Yahoo used to really know how to treat the vulnerability researchers who found bugs in its services.
They used to send them a voucher for a free Yahoo t-shirt.
Sadly, those glory days are now over after bug hunters pointed out - quite reasonably - that perhaps offering a $12.50 voucher that could only be used at the Yahoo merchandise store wasn't really the best way to reward someone who found a serious vulnerability in Yahoo Mail.
Here are the main stats the company shared:
- To date, we’ve paid out +$1M to security vulnerability reporters.
- Submissions since the inception of the program have now reached the 10,000 mark.
- Approximately 1,500 of these 10,000 reports have resulted in a bounty payout.
- The current monthly validity rate of submissions is around 15%, an increase from 10% at the end of 2014.
- More than 1,800 reporters have participated in the program, about 600 of these have reported verifiable bugs.
- 50% of the submissions are from the top 6% set of contributors.
- 87% of researchers submit less than 10 bugs, this equates to about 34% of all submissions.
1500 bounty payouts. At the old rate of one lousy $12.50 t-shirt voucher, that would meant $18,750 worth of t-shirts from the store.

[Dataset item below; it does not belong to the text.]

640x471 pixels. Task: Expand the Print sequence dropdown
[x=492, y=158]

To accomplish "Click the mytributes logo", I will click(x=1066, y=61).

Clearly something has changed, and Yahoo is treating vulnerability researchers much more seriously. That's a good thing. I wonder how many choosing to spend their hard-earned cash purchasing Yahoo’s corporate t-shirts, cups, pens and other accessories?
So, if Yahoo has actually paid out USD $1,000,000 then 1500 payouts would mean an average of.... uh oh.. hang on.. 1 million divided by 1500. That's umm.. 666.66666666 (recurring).
Maybe it's a good thing they said it was over a million dollars.